#### Excerpt to read
════

Trouble in Paradise: Fatal Blight Threatens A Key Hawaiian Tree
The ʻohiʻa is Hawaii’s iconic tree, a keystone species that maintains healthy watersheds and provides habitat for numerous endangered birds. But a virulent fungal disease, possibly related to a warmer, drier climate, is now felling the island’s cherished `ohi`a forests.
On Google Earth, you can see the telltale brown streaks in the Puna forest reserve, Hawaii’s largest remaining upland rainforest located on the slope of Kilauea volcano, where many ʻohiʻa lehua (Metrosideros polymorpha) trees have already succumbed. If you scroll over 60 miles to the west to the other side of the island, the green canopy behind Kealakekua Bay on the Kona coast — where Captain James Cook first set foot on Hawaii and was later killed — is pocked with the bleached skeletons of dead and dying trees.

════

#### Actions to take
**A)** In the article on the ʻohiʻa blight, switch "rainforest" to "wet forest" and write out everything from "Trouble in Paradise: Fatal" down to "and dying trees.".
**B)** What scientific name does the article on the ʻohiʻa blight give for the ʻohiʻa lehua tree?
**C)** Carry on the article about the ʻohiʻa blight from its last sentence.

════

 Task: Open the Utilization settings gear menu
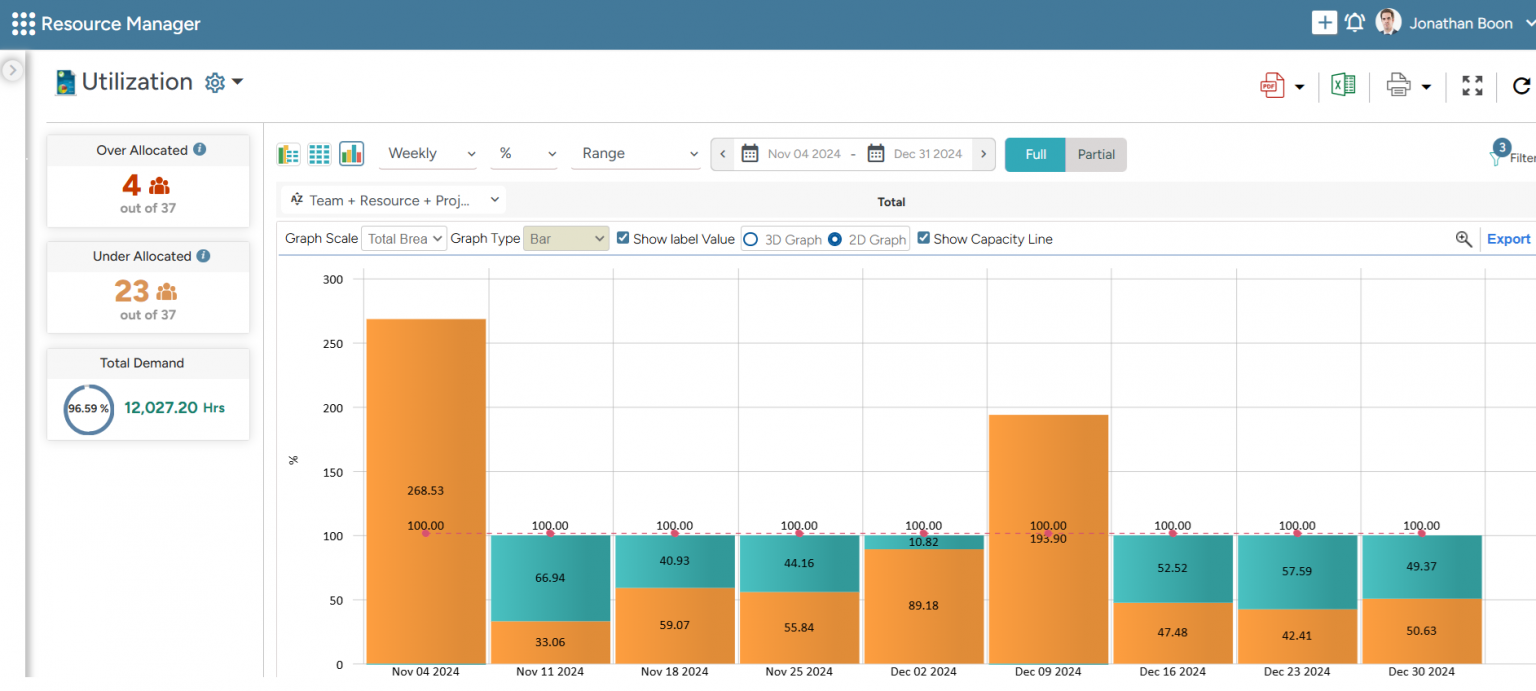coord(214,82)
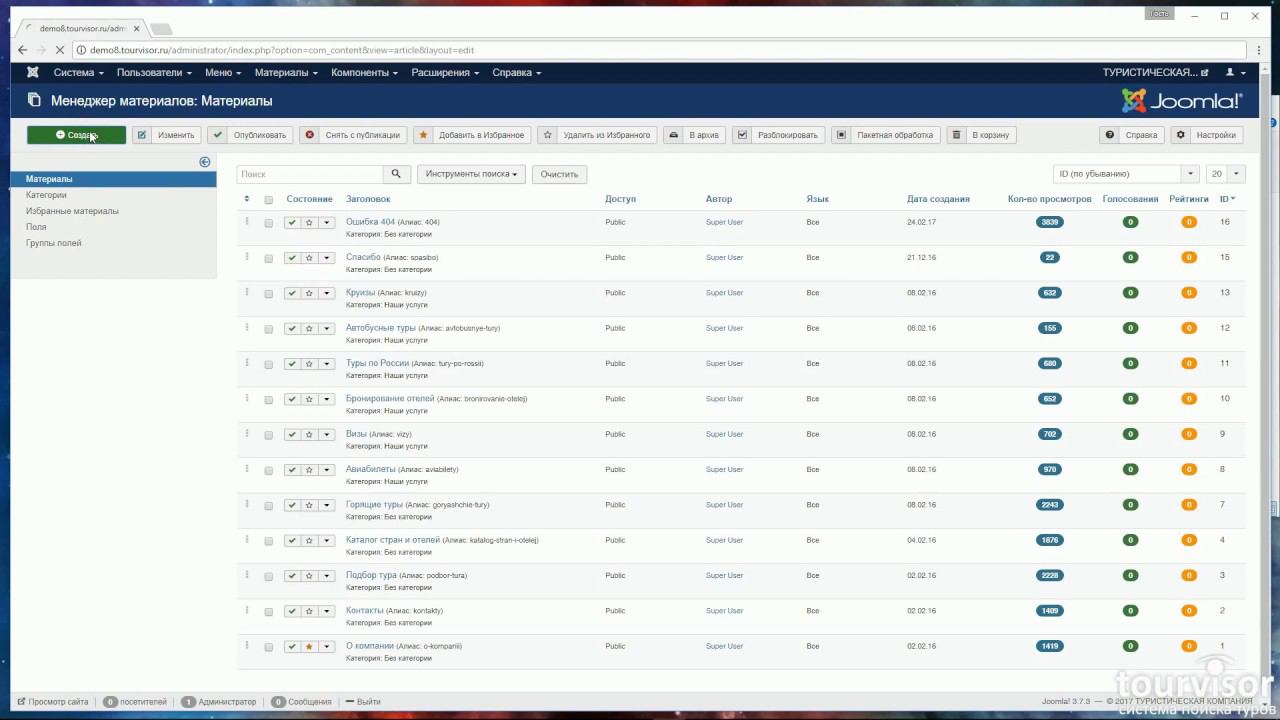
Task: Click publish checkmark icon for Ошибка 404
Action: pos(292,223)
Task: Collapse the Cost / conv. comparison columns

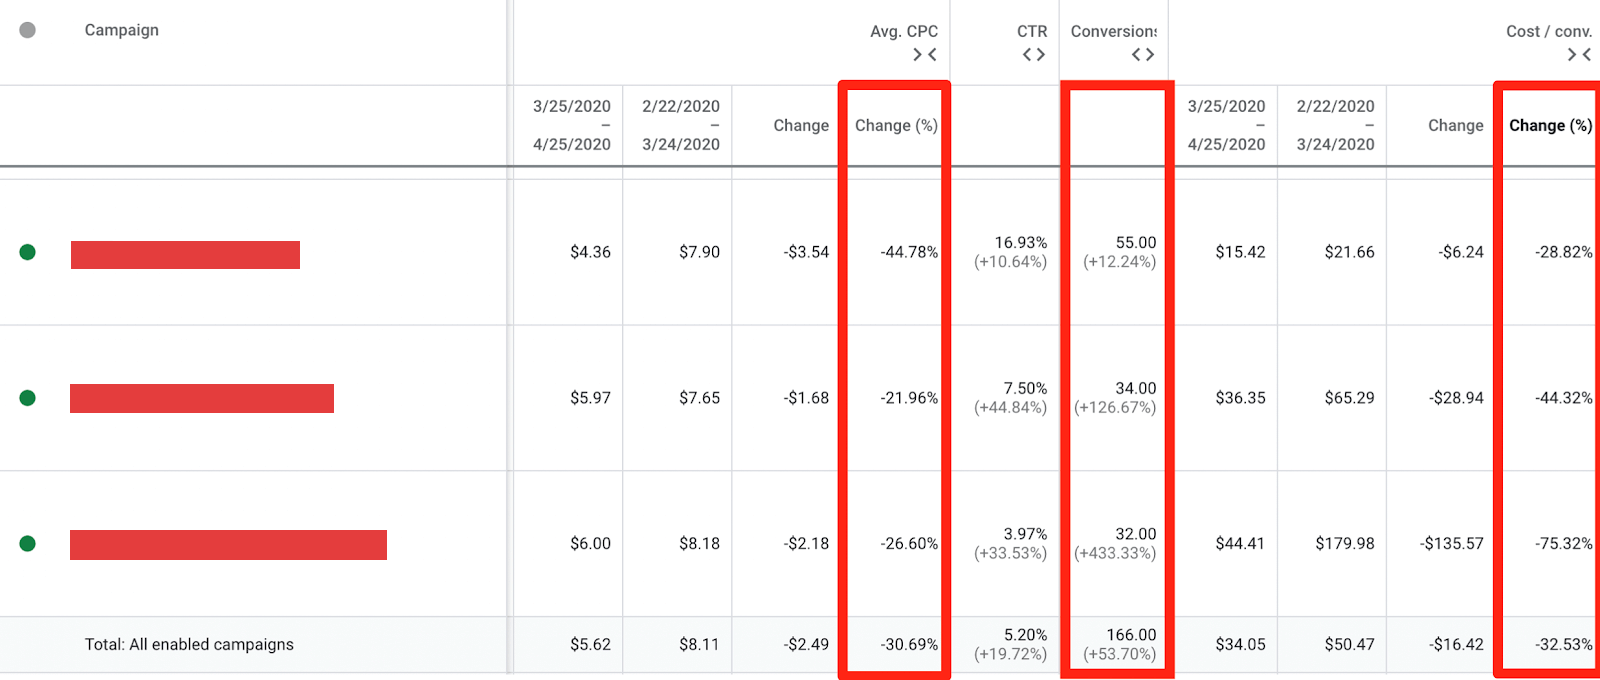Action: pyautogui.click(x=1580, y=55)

════

#### Answers to the exercise
**A)**
Trouble in Paradise: Fatal Blight Threatens A Key Hawaiian Tree
The ʻohiʻa is Hawaii’s iconic tree, a keystone species that maintains healthy watersheds and provides habitat for numerous endangered birds. But a virulent fungal disease, possibly related to a warmer, drier climate, is now felling the island’s cherished `ohi`a forests.
On Google Earth, you can see the telltale brown streaks in the Puna forest reserve, Hawaii’s largest remaining upland wet forest located on the slope of Kilauea volcano, where many ʻohiʻa lehua (Metrosideros polymorpha) trees have already succumbed. If you scroll over 60 miles to the west to the other side of the island, the green canopy behind Kealakekua Bay on the Kona coast — where Captain James Cook first set foot on Hawaii and was later killed — is pocked with the bleached skeletons of dead and dying trees.

**B)** Metrosideros polymorpha

**C)**
Scenes like these have become commonplace in the American West, where several conifer species, weakened by long-term drought and warmer temperatures, have been decimated by bark beetles. Researchers are wondering if climate change may also have stressed ʻohiʻa trees, perhaps helping to trigger the current outbreak on Hawaii.
The fungus clogs the vascular system of the trees, making them wilt and die as if from a drought.